Yaghmaian later learned an Iranian Member of Parliament had become of fan of the many articles and columns that he wrote over the course of that year. This politician found the police file on Yaghmaian, saw that his life was in danger, and passed along the information that would later save Yaghmaian’s life.

Yaghmaian’s brother immediately drove him to the airport, where Yaghmaian told him that if he did not receive a phone call in three hours it meant he had been arrested. As his plane to Dubai idled on the runway for over an hour, Yaghmaian sat, wondering if his escape was to be deterred at the last minute. But the plane finally left, and Yaghmaian, covered in sweat, had escaped to freedom.

When he landed in Dubai, Yaghmaian was unable to reach his brother to tell him that he was not arrested. First his credit card was denied, then the payphone broke, then his brother’s line was busy.

Yaghmaian sighed, knowing what needed to be done. He called his mother and explained to her that he left Tehran. She followed instructions this time. With a deadpan voice, she said how she already knew he was on vacation at the Caspian. He explained that no, he was not at the Caspian, that he left Iran. She took a moment to comprehend what happened, and finally answered, “I’m just happy you’re safe.”

Yaghmaian hung up the phone and sat down at a café in the middle of the bustling Dubai airport. The weight of the escape and the fear of arrest finally gone, he began to cry. A life in exile was no longer theoretical. The possibility of returning to Iran was gone, and Yaghmaian realized for the first time that he had no home.

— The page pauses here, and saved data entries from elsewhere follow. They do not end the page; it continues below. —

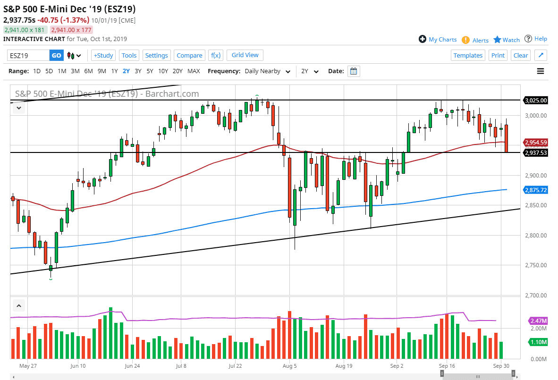Screen dimensions: 558x380
Task: Open Help using the question-mark icon
Action: click(529, 40)
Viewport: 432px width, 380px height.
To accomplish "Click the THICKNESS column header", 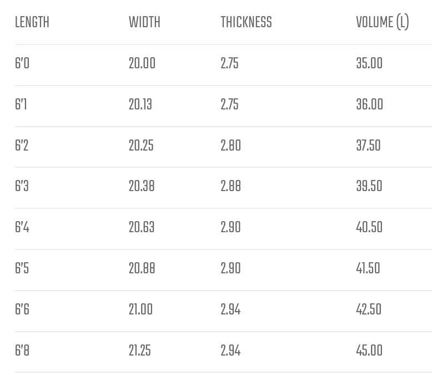I will [246, 22].
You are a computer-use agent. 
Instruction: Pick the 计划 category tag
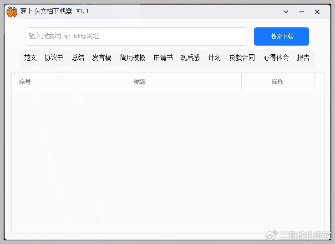214,57
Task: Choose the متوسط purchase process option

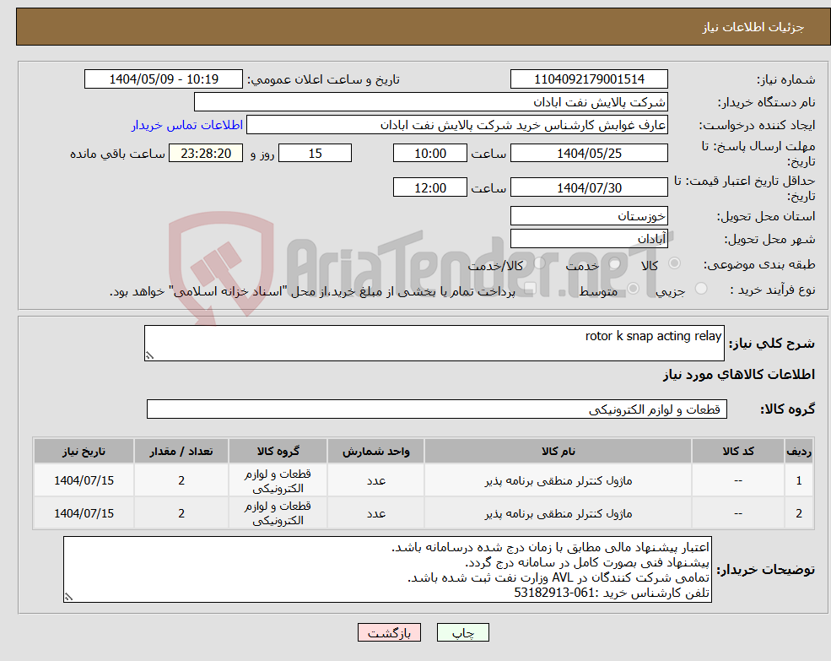Action: [x=632, y=287]
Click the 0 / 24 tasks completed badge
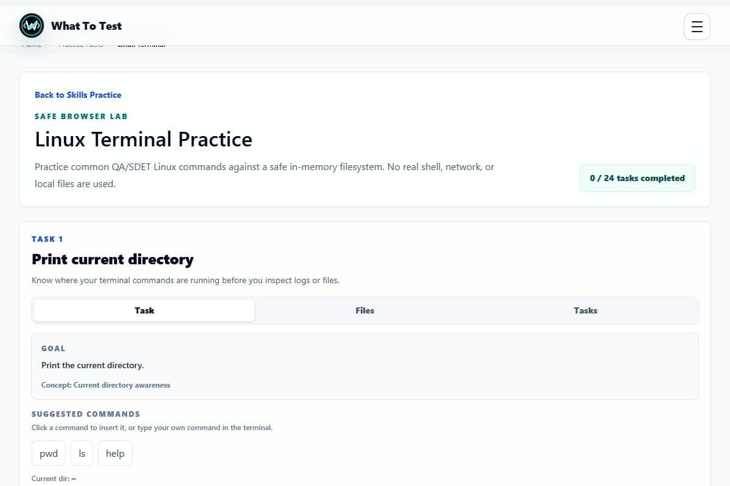Image resolution: width=730 pixels, height=486 pixels. pos(638,178)

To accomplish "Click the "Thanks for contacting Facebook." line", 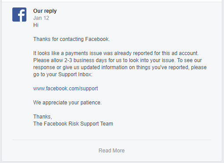I will [71, 39].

By now he has lived in the West longer than he lived in Iran, and in many ways is as much a product of the United States as he is of his home country. Nevertheless, the feelings of displacement and the lack of belonging remain. “I’m a child of the third world,” said Yaghmaian, and as such, he can only feel at ease in the third world. The connection he feels with the detached and impoverished, explains why Yaghmaian spends so much of his traveling through the far corners of the world, most recently in China, meeting people that too have an experience if displacement. He finds that if he shares his personal story of migration, people detect a common bond and share theirs. Yaghmaian finds solace in this activity, in documenting the stories of people that cannot return home.